To bring this back to libertarianism, the claim "taxation is theft," like "Jesus is the savior," maybe a horrific doctrine that alienates most people, including libertarians, but it protects the movement from being captured by outside interests. In a sense, the very alienation created by saying that taxation is theft is valuable as a signaling device. Anyone with an outside agenda would be kept away precisely by a doctrine so abhorrent to anyone who is not a libertarian today. 

All libertarians have other allegiances, whether we come from the left or the right. A thick libertarianism that allowed itself to become distracted from "taxation is theft" would quickly lose its relevance.

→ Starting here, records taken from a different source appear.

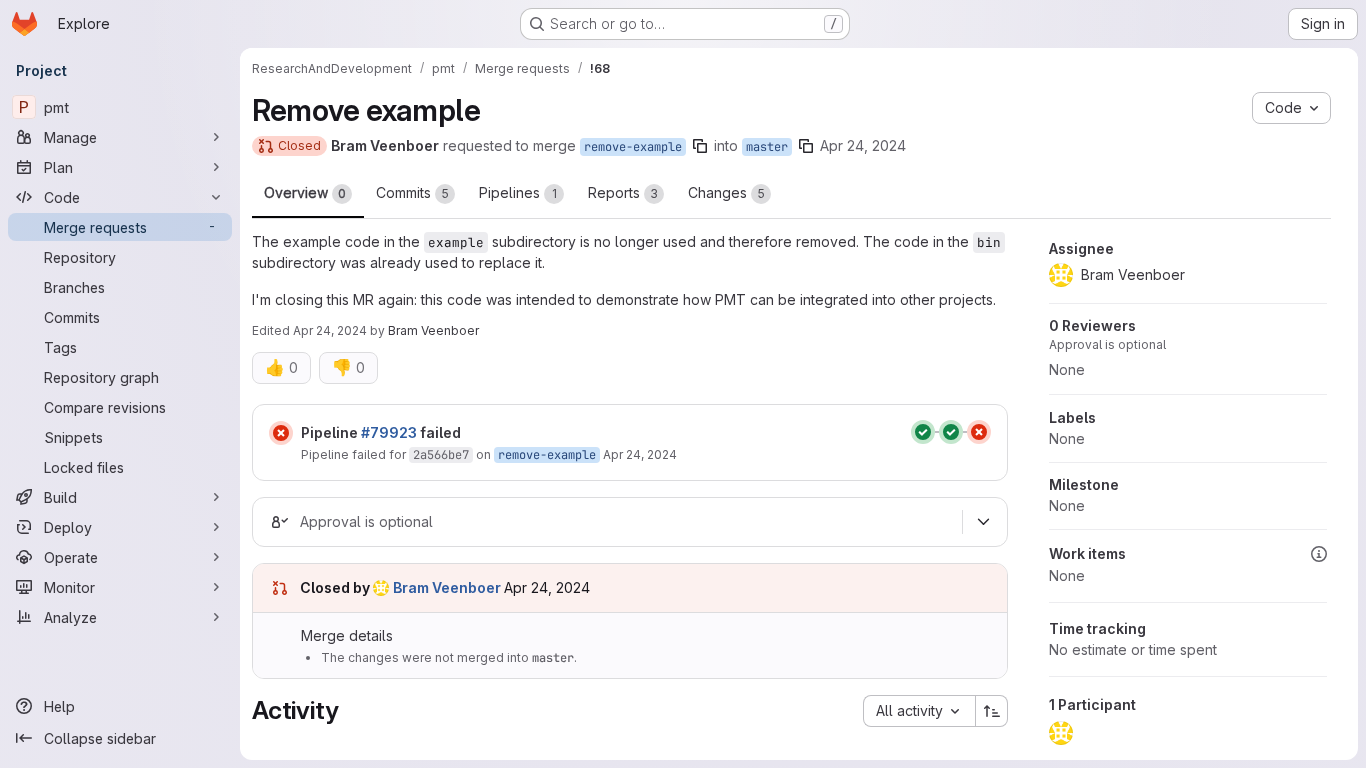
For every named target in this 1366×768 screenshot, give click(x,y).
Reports (623, 192)
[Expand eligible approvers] (983, 522)
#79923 (389, 432)
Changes (726, 192)
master (767, 147)
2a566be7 (441, 455)
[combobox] (919, 711)
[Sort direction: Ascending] (992, 711)
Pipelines (518, 192)
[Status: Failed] (281, 433)
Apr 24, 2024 (863, 145)
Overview (305, 192)
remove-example (633, 147)
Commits (412, 192)
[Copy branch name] (700, 146)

Left-libertarians can support civil liberties and right-libertarians can support property rights, while each side ignores the other part. Furthermore, one can always defend distinctly unlibertarian policies on libertarian grounds. Forcing Christians to bake gay wedding cakes or banning Muslim immigrants might, in the long run, serve to create a society more open to libertarian ideals. Thus, libertarianism can easily be infiltrated and used to support other ends. By insisting that "taxation is theft" be placed front and center of the movement we force everyone, left and right, to surrender any claim of using the government to advance even explicitly libertarian causes. Left or right-libertarian, I will find a way to work with you. You are allowed to accept the reality that we have government and, certainly for the near future, there may not be a better option. That being said, if you are not deeply troubled by the very concept of government action, you need to leave the movement.   

All ideologies have their horrific elements in that one is going to have to accept the equivalent of a pile of dead children. This is simply a matter of consistency. If you have not figured out how your beliefs lead to dead children or worse, you have not thought them out properly. There is a practical value to being open and honest about one's horrific doctrines. It allows you to keep out those who are merely trying to use you for their own ends. If they reject your horrific doctrines, you can assume that they have rejected other parts as well. So here is to the cartoon libertarians with their simple faith that taxation is theft. Your doctrine is horrific and you will never be more than a despised minority. You are also the reason why the libertarian movement will survive another generation and you are the reason why it is worth having a libertarian, movement, even one that is a despised minority, to begin with.